------ The records

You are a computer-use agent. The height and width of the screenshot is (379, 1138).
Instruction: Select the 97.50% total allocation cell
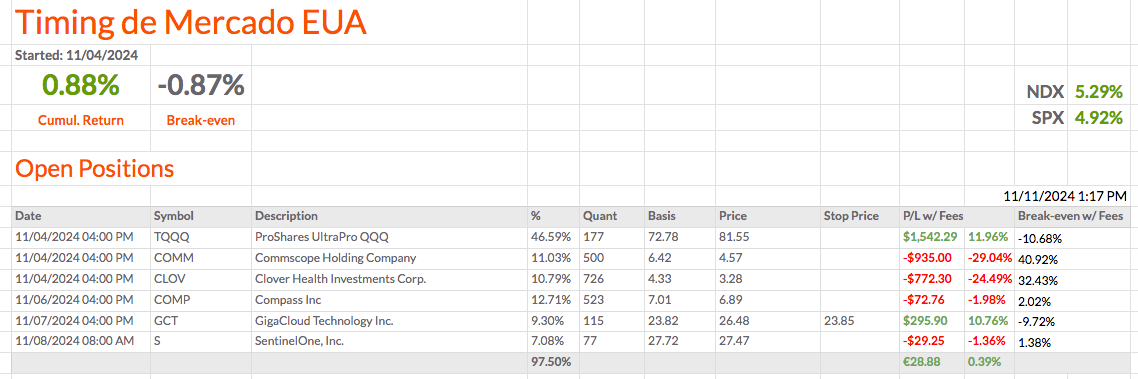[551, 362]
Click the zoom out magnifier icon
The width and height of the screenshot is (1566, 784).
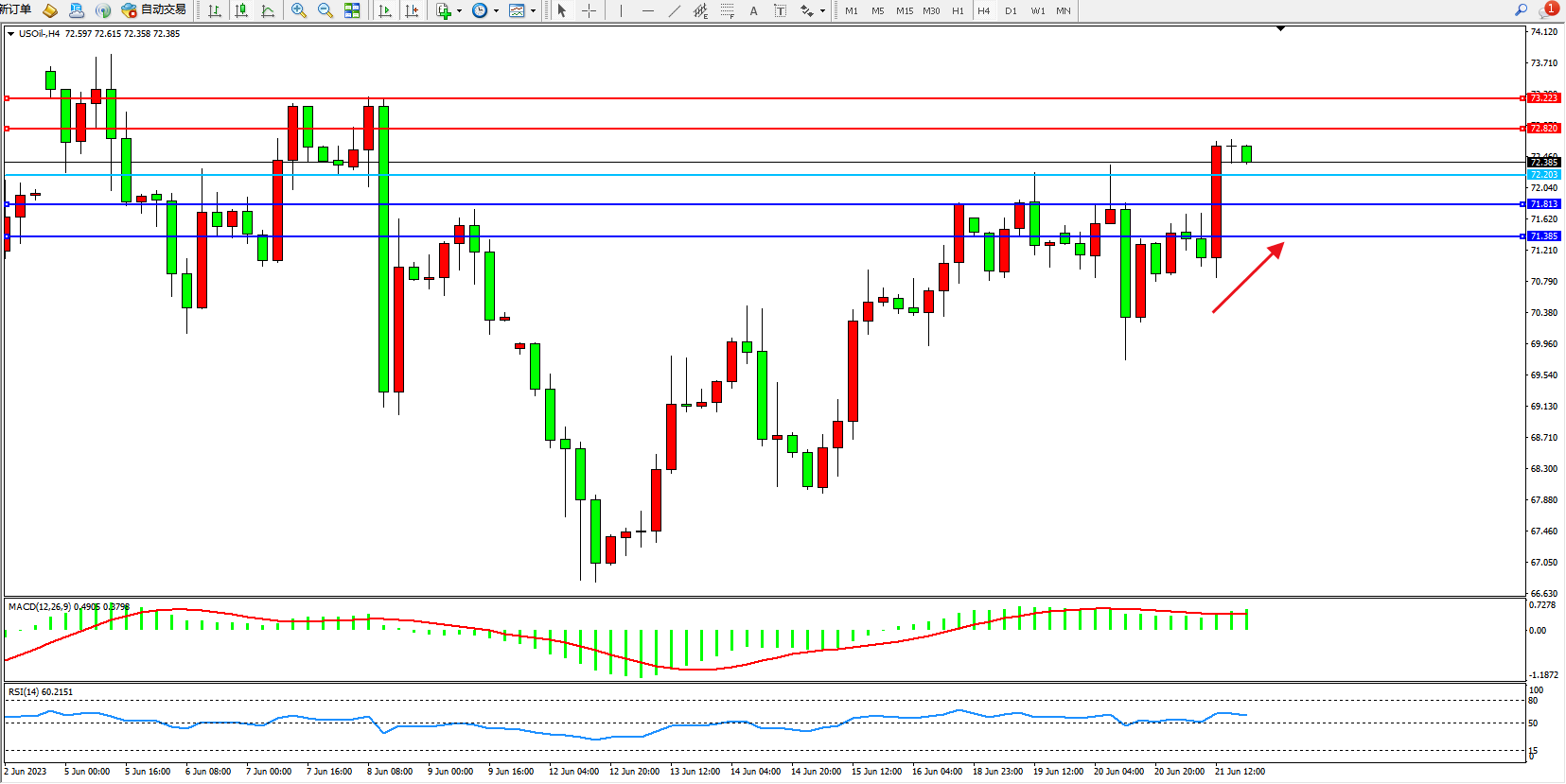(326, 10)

------------

Can you arrange every line of the listing above as a numbered list, omitting blank lines and leaving the pictures out?

### Solved exercise
1. You are a computer-use agent. The height and width of the screenshot is (379, 1138).
2. Instruction: Select the 97.50% total allocation cell
3. [551, 362]
4. Click the zoom out magnifier icon
5. The width and height of the screenshot is (1566, 784).
6. (326, 10)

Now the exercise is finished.